WRONG Approach (Cached, Unsafe):

@lru_cache(maxsize=32)  # ❌ Creates shared instance
def get_triton_yolo_client(model_url: str):
    return YOLO(model_url, task="detect")

# Request 1 (Thread A) → calls model(img1)
# Request 2 (Thread B) → calls model(img2) simultaneously
# Both threads modify same YOLO instance → CORRUPTION!

CORRECT Approach (Per-Request, Safe):

def create_triton_yolo_client(model_url: str):
    """
    Create a new YOLO Triton client instance

    NOTE: Creates per-request for thread safety. Lightweight (no model loading).
    """
    return YOLO(model_url, task="detect")

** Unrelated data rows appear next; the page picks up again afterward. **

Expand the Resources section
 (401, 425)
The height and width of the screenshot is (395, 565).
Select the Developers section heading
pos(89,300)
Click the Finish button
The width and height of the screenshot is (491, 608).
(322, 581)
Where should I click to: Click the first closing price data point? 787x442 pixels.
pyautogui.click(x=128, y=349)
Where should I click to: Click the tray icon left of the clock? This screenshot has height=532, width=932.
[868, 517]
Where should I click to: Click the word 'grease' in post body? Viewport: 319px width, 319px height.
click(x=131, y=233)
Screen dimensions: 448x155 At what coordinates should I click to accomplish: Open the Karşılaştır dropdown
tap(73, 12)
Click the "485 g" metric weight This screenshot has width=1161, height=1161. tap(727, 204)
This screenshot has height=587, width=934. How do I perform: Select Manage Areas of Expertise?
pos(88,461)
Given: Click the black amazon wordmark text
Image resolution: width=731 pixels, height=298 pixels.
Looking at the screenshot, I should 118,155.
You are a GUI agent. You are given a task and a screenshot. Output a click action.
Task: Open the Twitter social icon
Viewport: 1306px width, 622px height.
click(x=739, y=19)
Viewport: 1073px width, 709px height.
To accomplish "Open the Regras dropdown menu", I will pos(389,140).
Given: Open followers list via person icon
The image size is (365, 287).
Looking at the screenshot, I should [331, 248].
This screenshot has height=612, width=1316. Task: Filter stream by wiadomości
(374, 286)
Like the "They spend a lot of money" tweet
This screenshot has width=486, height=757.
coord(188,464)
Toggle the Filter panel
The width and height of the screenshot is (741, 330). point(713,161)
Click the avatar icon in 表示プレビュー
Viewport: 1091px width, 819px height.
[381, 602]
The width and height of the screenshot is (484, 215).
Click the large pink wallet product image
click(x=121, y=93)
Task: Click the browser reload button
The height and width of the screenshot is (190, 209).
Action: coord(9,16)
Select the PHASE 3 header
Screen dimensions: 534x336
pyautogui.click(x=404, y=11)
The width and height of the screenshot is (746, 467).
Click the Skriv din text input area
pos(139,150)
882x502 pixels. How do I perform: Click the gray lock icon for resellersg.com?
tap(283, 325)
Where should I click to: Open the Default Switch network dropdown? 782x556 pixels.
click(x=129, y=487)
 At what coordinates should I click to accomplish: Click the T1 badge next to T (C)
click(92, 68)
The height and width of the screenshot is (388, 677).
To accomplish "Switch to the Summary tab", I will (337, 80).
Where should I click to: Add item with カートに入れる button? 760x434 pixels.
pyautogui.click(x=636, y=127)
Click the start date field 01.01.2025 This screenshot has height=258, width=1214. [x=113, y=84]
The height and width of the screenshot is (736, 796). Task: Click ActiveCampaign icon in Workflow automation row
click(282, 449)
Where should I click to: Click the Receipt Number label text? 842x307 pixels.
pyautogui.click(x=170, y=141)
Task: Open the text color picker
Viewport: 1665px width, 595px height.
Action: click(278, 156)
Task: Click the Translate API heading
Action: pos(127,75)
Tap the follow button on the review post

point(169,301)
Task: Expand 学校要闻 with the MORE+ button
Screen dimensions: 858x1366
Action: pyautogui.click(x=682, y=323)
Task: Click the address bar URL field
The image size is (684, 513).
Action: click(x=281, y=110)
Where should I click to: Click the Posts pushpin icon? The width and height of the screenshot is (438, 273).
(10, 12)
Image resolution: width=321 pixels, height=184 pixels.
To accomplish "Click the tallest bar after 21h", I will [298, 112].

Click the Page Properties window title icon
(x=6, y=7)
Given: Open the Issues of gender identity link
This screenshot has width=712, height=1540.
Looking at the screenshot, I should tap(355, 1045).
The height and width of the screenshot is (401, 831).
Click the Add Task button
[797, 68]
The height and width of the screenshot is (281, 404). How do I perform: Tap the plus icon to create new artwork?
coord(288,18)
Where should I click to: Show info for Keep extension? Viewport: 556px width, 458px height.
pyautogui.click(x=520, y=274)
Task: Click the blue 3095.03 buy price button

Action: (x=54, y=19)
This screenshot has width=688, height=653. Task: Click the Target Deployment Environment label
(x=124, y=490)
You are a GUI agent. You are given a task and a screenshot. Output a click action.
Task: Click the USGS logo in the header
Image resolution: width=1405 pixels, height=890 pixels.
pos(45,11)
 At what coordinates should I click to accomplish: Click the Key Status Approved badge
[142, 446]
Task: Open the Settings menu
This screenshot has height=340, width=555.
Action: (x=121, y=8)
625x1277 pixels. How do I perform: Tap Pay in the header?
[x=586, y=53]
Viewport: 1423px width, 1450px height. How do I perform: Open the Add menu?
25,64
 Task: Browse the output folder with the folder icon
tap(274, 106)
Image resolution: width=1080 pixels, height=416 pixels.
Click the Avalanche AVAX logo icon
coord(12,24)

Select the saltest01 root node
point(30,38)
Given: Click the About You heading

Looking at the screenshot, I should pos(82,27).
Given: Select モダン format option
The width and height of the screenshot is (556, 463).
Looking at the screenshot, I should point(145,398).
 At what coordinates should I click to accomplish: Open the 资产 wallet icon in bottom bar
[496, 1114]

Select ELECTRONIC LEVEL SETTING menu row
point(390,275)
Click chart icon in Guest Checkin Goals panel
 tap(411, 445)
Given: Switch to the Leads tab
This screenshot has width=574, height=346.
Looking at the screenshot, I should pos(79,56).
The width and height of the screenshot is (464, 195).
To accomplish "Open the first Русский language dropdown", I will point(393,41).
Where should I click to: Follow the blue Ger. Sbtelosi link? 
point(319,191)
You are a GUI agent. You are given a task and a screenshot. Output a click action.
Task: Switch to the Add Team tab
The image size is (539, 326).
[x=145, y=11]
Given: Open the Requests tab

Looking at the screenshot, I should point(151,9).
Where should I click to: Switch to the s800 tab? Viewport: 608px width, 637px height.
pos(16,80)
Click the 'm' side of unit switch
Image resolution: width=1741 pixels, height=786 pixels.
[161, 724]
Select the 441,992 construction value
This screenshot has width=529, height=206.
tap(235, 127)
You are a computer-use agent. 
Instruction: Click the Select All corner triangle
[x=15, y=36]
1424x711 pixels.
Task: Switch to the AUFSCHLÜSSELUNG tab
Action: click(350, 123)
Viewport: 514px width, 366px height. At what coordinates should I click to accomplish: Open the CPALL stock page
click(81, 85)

# Each request gets its own client instance
# No shared state between threads
# No race conditions

Performance Impact Analysis

Before (Cached, Unsafe):

First request:  2ms (create) + 20ms (inference) = 22ms
Second request: 0ms (cached)  + 20ms (inference) = 20ms ✅ 2ms saved
                                                         ❌ BUT UNSAFE!

After (Per-Request, Safe):

First request:  2ms (create) + 20ms (inference) = 22ms
Second request: 2ms (create) + 20ms (inference) = 22ms ✅ SAFE!
                                                        ⚠️  2ms slower

Trade-off: We lose 2ms per request (9% overhead), but gain correctness and safety.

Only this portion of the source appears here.